There are also countless other serialization formats out there, some of which fall within this range. Many of them are better when you have a more fixed, static shape for your objects. Some of them, you'll be forced to use because you're talking to some other program that only talks ASN.1 or plist or whatever. Wikipedia has a comparison table, with links.
Beyond JSON and pickle
Generally, you don't really need to serialize your objects, you need to serialize your data in such a way that you can create objects as-needed.For example, let's say you have a set of Polynomial objects, where each Polynomial has a NumPy array of coefficients. While you could pickle that set, there's a much simpler idea: Just store a list instead of a set, and each element as a list of up to N coefficients instead of an object. Now you've got something you can easily store as JSON, or even just CSV.
Sometimes, you can reduce everything to a single list or dict of strings, or of fixed records (each a list of N strings), or to things that you already know how to serialize to one of those structures.
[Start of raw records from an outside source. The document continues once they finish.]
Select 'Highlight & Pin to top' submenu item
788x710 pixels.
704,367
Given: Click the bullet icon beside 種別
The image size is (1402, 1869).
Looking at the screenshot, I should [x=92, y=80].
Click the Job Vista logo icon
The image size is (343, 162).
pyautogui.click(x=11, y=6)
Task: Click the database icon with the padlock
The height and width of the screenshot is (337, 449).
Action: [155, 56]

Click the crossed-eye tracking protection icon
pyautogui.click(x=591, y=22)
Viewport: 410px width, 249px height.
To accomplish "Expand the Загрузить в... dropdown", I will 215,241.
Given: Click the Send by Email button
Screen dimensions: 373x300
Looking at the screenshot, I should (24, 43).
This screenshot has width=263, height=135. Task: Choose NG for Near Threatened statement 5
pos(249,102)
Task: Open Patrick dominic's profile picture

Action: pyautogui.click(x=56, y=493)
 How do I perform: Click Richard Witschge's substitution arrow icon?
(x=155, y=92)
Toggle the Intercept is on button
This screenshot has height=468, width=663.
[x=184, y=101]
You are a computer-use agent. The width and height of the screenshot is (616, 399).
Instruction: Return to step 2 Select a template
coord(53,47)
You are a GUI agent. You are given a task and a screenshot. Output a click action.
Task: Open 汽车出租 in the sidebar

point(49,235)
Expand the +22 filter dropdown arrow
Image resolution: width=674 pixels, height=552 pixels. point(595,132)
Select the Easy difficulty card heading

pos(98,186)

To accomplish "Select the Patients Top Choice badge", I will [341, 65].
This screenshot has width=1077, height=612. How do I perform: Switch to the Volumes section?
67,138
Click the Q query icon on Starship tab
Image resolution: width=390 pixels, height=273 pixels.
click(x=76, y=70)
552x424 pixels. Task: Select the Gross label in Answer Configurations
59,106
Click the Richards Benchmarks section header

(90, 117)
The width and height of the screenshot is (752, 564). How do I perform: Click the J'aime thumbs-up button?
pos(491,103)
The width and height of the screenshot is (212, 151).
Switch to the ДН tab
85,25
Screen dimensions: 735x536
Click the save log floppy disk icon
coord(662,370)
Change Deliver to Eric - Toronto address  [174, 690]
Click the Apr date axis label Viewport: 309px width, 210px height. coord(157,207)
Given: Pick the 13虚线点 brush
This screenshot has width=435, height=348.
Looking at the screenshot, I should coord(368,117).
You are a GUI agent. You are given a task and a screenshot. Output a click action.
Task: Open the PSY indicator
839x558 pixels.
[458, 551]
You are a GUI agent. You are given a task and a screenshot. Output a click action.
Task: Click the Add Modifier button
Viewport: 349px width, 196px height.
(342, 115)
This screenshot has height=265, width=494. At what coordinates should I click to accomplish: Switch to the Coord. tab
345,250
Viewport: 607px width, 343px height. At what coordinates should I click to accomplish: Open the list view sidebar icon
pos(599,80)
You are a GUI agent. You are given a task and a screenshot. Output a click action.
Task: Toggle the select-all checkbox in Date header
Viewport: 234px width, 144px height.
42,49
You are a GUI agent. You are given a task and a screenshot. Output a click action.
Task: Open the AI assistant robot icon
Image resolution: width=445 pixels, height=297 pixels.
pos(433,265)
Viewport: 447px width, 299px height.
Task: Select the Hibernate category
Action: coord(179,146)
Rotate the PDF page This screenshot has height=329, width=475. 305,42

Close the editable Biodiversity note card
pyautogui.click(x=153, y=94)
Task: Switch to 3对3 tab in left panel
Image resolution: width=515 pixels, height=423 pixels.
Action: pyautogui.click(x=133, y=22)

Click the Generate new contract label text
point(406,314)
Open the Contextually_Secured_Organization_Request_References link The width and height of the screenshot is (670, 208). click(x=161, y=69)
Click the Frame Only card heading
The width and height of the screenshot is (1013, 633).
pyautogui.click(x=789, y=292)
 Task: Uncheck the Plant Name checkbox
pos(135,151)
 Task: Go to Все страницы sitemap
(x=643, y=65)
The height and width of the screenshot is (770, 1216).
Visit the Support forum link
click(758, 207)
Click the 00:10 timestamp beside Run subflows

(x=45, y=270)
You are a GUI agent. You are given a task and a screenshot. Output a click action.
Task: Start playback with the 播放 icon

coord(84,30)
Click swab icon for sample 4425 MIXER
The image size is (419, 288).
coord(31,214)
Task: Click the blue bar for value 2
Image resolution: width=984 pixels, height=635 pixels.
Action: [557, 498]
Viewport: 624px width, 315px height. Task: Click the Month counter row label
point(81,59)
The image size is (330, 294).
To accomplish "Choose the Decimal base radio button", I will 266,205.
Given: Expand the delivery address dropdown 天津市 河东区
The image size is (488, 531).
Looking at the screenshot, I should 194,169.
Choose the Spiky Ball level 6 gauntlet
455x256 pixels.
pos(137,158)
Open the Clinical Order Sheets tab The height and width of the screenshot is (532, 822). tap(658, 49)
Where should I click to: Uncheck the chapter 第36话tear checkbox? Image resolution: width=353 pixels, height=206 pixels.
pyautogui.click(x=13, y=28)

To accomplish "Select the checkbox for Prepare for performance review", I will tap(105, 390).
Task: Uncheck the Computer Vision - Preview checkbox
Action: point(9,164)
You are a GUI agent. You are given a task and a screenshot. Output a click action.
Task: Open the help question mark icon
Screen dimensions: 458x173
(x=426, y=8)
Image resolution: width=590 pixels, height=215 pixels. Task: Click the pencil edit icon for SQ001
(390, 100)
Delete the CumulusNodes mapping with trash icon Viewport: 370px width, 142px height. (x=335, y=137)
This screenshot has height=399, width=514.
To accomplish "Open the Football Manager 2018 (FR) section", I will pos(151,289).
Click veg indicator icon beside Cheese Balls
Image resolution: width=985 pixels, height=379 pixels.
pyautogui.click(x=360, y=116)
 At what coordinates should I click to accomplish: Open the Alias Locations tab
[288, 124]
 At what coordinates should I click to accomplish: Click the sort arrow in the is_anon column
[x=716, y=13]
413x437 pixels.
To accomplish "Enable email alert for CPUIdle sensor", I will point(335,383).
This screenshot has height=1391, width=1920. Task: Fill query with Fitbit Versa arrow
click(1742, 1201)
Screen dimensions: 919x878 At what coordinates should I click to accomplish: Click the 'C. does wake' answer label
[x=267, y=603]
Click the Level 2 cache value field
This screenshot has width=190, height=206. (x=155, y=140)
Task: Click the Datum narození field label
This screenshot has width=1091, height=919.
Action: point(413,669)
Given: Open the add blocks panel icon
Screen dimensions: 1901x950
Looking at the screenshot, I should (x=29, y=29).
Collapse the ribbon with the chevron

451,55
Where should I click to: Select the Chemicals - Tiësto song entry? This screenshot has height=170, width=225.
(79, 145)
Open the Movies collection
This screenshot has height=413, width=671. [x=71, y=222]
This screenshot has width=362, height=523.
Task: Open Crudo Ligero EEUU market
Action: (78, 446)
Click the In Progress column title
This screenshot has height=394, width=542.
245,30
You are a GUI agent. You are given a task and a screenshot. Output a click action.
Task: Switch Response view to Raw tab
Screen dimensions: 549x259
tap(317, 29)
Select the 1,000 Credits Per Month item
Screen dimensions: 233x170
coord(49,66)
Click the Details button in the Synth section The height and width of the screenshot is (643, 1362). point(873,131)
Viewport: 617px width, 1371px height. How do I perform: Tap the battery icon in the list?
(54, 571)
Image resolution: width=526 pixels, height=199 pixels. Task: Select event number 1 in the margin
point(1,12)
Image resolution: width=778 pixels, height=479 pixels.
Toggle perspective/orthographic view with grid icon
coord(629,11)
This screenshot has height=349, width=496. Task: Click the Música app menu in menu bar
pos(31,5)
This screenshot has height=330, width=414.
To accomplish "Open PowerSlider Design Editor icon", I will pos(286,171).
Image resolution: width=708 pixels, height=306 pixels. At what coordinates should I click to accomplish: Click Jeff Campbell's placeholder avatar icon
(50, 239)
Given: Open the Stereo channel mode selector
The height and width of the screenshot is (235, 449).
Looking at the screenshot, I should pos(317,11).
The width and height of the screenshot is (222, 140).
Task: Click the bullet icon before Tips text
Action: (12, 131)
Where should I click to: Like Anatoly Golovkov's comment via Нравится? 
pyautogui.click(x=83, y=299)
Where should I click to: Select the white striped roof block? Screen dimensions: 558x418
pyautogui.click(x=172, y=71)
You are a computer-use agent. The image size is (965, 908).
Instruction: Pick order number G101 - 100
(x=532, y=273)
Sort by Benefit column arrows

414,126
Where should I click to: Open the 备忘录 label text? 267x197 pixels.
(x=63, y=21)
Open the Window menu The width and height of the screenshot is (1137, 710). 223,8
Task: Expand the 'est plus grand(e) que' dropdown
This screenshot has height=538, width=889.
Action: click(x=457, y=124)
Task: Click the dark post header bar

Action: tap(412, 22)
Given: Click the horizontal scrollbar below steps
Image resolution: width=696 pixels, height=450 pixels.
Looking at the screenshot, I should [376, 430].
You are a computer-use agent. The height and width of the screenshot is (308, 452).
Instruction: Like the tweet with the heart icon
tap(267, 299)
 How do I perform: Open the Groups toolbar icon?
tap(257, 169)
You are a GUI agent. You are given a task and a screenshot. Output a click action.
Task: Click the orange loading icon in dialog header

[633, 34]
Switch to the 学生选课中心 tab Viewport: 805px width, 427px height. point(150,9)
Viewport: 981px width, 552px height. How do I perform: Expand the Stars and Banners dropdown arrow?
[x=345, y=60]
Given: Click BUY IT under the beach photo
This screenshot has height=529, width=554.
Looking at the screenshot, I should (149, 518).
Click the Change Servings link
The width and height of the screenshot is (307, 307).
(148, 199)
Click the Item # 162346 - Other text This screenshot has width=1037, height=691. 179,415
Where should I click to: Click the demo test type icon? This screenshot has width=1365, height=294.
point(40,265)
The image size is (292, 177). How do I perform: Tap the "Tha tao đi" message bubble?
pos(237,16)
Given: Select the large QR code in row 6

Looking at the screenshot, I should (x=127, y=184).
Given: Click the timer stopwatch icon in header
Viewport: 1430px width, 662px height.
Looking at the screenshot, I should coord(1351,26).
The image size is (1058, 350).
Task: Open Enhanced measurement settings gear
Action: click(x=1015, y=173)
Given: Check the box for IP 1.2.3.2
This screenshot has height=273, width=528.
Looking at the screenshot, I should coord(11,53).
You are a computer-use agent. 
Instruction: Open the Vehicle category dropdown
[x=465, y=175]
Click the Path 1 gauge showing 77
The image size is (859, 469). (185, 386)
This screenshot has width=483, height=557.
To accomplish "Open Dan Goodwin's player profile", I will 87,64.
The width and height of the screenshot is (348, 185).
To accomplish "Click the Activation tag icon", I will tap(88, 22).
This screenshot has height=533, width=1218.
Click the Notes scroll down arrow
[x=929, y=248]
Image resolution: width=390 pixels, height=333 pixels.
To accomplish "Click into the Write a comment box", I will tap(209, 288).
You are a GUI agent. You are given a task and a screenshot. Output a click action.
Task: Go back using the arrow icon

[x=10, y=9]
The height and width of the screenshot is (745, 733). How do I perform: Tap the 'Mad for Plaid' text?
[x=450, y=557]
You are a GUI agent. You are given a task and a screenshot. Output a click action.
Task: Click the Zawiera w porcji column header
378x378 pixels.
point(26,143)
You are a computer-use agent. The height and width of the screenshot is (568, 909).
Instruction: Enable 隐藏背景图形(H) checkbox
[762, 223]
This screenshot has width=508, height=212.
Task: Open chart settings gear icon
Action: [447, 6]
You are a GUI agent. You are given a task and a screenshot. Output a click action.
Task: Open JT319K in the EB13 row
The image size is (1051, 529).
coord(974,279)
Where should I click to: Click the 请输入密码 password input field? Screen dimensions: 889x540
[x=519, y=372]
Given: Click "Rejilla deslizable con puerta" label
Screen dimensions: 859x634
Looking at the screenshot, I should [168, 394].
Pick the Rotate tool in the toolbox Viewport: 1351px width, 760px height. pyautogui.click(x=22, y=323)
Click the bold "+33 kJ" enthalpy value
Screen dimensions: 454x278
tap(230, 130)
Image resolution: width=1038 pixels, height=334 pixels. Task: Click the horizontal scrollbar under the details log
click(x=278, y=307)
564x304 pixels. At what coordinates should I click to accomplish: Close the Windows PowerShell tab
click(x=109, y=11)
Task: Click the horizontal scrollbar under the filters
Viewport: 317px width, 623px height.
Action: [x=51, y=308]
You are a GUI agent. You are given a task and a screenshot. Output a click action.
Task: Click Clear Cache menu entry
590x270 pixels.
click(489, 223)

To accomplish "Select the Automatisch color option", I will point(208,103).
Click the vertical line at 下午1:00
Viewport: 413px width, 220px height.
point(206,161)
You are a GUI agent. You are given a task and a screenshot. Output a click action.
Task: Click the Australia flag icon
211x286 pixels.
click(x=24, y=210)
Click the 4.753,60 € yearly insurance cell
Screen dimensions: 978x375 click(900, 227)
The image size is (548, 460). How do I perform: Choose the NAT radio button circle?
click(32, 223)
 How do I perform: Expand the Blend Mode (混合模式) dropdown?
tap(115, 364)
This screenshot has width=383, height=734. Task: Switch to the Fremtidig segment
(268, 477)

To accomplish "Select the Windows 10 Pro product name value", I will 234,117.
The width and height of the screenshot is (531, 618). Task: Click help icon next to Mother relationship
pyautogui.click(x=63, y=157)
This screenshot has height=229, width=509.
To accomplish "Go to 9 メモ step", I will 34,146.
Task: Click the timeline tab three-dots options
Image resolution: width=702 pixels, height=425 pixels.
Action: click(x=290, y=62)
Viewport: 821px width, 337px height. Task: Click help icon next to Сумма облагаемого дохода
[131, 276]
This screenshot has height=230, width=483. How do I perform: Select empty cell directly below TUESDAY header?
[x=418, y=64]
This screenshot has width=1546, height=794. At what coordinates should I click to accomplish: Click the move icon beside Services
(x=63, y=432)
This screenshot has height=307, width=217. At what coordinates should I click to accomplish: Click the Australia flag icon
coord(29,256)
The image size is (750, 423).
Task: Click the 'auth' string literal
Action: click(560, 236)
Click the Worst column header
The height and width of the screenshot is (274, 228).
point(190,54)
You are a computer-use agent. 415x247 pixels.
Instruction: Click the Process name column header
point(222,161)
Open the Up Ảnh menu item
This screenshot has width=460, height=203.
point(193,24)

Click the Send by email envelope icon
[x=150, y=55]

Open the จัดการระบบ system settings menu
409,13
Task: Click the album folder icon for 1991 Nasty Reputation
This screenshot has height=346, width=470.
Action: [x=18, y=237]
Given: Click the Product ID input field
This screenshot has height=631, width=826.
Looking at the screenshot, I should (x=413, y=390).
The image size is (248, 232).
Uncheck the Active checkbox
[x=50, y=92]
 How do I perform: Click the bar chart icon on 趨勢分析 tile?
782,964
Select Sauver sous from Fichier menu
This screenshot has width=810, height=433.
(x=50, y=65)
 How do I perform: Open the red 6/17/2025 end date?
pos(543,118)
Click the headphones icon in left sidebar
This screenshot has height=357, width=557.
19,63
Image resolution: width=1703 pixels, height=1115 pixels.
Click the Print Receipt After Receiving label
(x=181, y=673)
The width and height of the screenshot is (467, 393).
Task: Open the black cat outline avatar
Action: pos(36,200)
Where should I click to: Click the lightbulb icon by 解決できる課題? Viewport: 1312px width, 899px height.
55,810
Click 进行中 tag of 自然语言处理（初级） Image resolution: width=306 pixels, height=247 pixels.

A list of strings without newlines can be serialized as just a plain text file, with each string on its own line. If there are newlines, you can escape them, or you can use something like netstrings. Fixed records are perfect for CSV. If you have a dict instead of a list, use dbm. For many applications, simple tools like that are all you need.
Often, using one of those trivial formats at the top level, and JSON or pickle for relatively small but flexible objects underneath, is a good solution. The shelve module can automatically pickle simple objects into a dbm for you, but you can build similar things yourself relatively easily.
When your data turn out to have more complex relationships, you may find out that you're better off thinking through your data model, separate from "just a bunch of objects". If you have tons of simple entities with complex relations, and need to search in terms of any of those relations, a relational database like sqlite3 is perfect. On the other hand, if your data are best represented as non-trivial documents with simple relations, and you need to search based on document structure, Couchdb might make more sense. Sometimes an object model like SQLAlchemy can help you connect your live object model to your data model. And so on.
But whatever you have, once you've extracted the data model, it'll be a lot easier to decide how to serialize it.